Now make some changes to your snort.conf file lying in /etc/snort DIR.

var HOME_NET localhost ---------->this should be valid ip of your system.

var RULE_PATH /etc/snort/rules


Now initiate snort:>

snort -c /etc/snort/snort.conf -i eth0 -l /var/log/snort

You can also put -A console to get alerts on screen or put -D to run snort in deamon mode.


Now its time we should be concentrating on IPS with or without mysql.

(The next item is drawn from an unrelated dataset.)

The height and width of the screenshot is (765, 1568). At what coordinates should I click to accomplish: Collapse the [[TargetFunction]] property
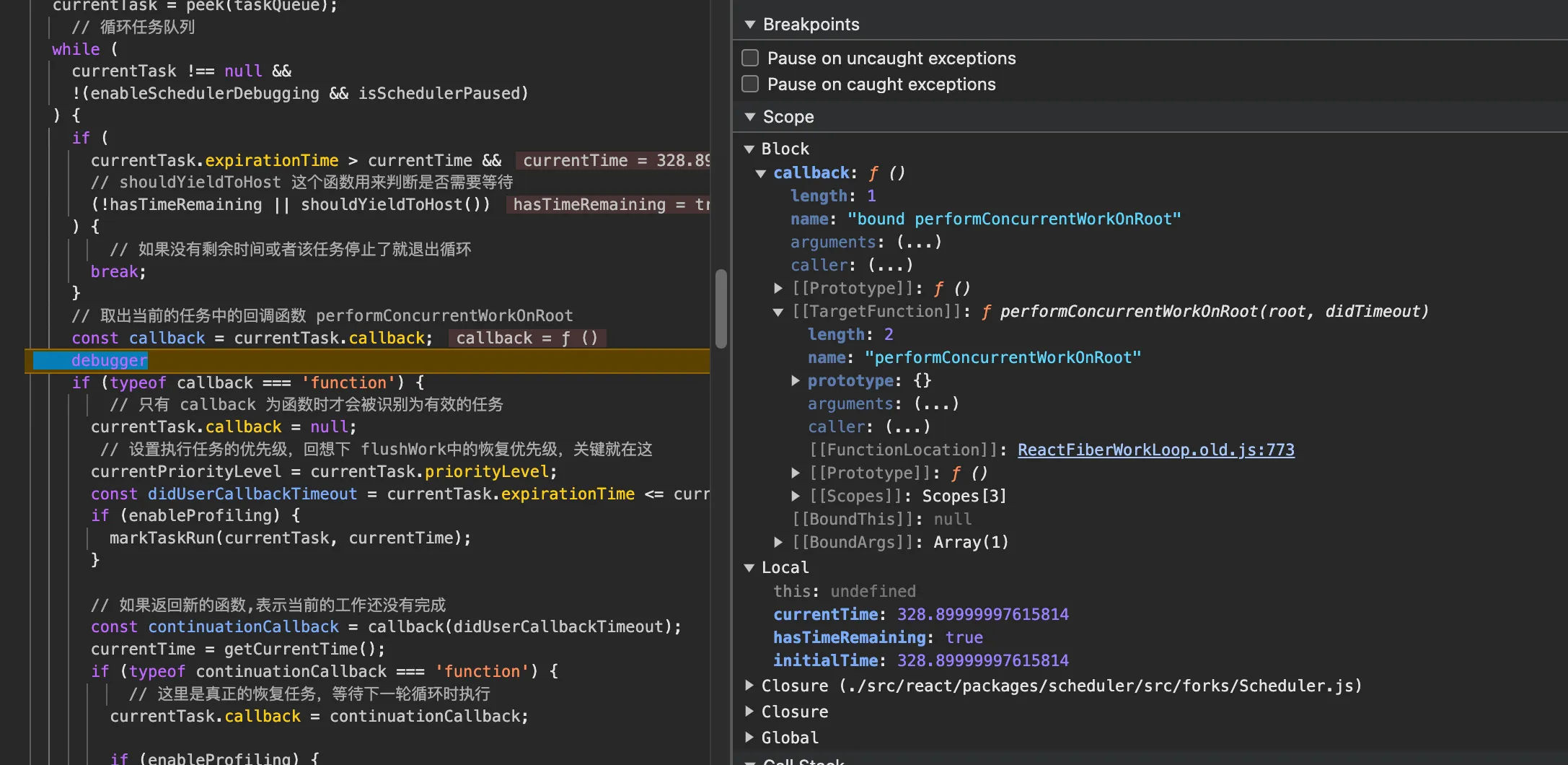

Start with trying to compile snort by--------------->
tar snort-2.8.1.tar.gz
cd snort-2.8.1
./configure --enable-inline --enable-mysql

at this you are likely to get an error i.e.
libipq.h not found
This can be eliminated by
copy libipq.h to /usr/include/
And if incase u don't have libipq.h file
then do-------------->
apt-cache search libipq.h
And install the package which provides you the file
apt-get install *


Other errors include errors like----------->
libpcap not found
same is to deal with these kids of errors.

But to do it with --enable-mysql you have to get some prerequisites.
  • Libpcap0.8-dev
  • libmysqlclient15-dev
  • mysql-client-5.0
  • mysql-server-5.0


After this i don't think it will give you any kind of trouble.

To get snort-inline working you have to get iptables up
And add rules to iptables in such a way that packets stand in a queue.
Such as--------->
iptables -A INPUT -p tcp -j QUEUE
iptables -A INPUT -p icmp -j QUEUE
iptables -A INPUT -p udp -j QUEUE

You can do this for any chain of iptables, depending upon what kind of work you want from your snort to perform.

To initiate snort-inline just use-------------------->
snort -QC /etc/snort/snort.conf -i eth0 -l /var/log/snort

You can also put -A console to get alerts on screen or put -D to run snort in deamon mode.